-- start of Article --

A&A 390, 173-178 (2002)
DOI: 10.1051/0004-6361:20020714

Identification of RR Lyrae stars in the Tycho-2 catalogue

M. O. Mennessier1 - J. Colomé2


1 - Université de Montpellier II and CNRS, G.R.A.A.L., cc072, 34095 Montpellier Cedex 5, France
2 - Departament d'Astronomia i Meteorologia, Universitat de Barcelona, Avda. Diagonal 647, 8028 Barcelona, Spain

Received 1 February 2002 / Accepted 30 April 2002

Abstract
The Tycho-2 catalogue provides astrometric and photometric data for the 2.5 million brightest stars in the sky. Therefore it can provide much larger samples than the Hipparcos samples used to date in statistical studies. The object of this paper is the cross-identification of Tycho-2 sources and known variable stars of RR Lyrae type. The Tycho-2 data of cross-identified sources are added into the ASTRID specialized database. The present selection almost doubles the size of the sample of RR Lyrae stars with available proper motions.

Key words: stars: variables: RR Lyr - catalogs


   
1 Introduction

The Tycho-2 catalogue (Hog et al. 2000) - hereafter TYC2 - contains positions, proper motions and two-colour photometric data for the 2.5 million brightest stars in the sky. The completeness is 90$\%$ to V=11.5 mag and 95$\%$ to V=11.0. The main observational basis of the catalogue is the Tycho star-mapper observations by the Hipparcos satellite. About 130 observations per object provide homogeneous photometry from which mean magnitudes in two passbands close to Johnson B and V, $B_{\rm T}$ and $V_{\rm T}$, were derived.

Many statistical results based on kinematic and photometric Hipparcos data, particularly luminosity calibrations, have been published (see for instance: Fernley et al. 1998; Popowski & Gould 1998). The luminosity calibration of RR Lyrae stars is one of the steps in the determination of the Universe distance scale (Luri et al. 1998). Some of these statistical results could be greatly improved by using the TYC2. Indeed TYC2 astrometry and photometry are homogeneous and a larger sample size can compensate for less accurate astrometric data. We present the identification of known RR Lyrae variable stars in the TYC2. Section 2 describes the sample of known RR Lyrae stars. The criteria adopted for the cross-identification are given in Sect. 3. Finally, Sect. 4 describes the sample of RR Lyrae stars identified in the TYC2.

   
2 RR Lyrae stars

There are 6543 galactic RR Lyrae stars known. Most of them (6526) are listed in the GCVS (Durlevich et al. 1996) and NSV (Kazarovets et al. 1998) catalogues, and in the more recent Name-list of Variable Stars (Nos. 67-74) published by Kholopov et al. (1999, 2000) in the IAU Information Bulletin of Variable Stars. Among the new variable stars discovered by Hipparcos 17 were identified as RR Lyrae stars (Perryman et al. 1997). All of them are included in the ASTRID database[*].

-- end of Article --
-- start of Dataset extract --

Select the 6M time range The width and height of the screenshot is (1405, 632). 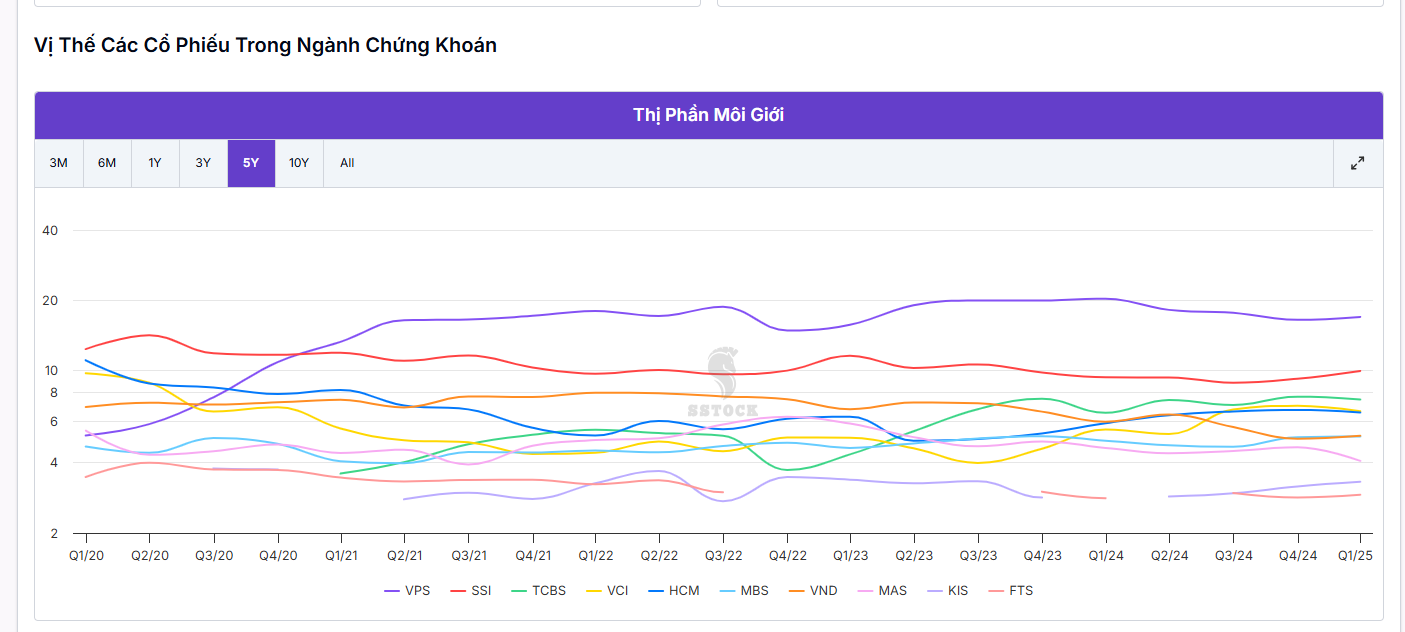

-- end of Dataset extract --

Task to carry out: According to the article on identifying RR Lyrae stars in the Tycho-2 catalogue, why could the Tycho-2 catalogue greatly improve some statistical results based on Hipparcos data? Answer in one to three sentences.

Full solution: The Tycho-2 astrometry and photometry are homogeneous. The catalogue's much larger sample size can also make up for its less accurate astrometric data.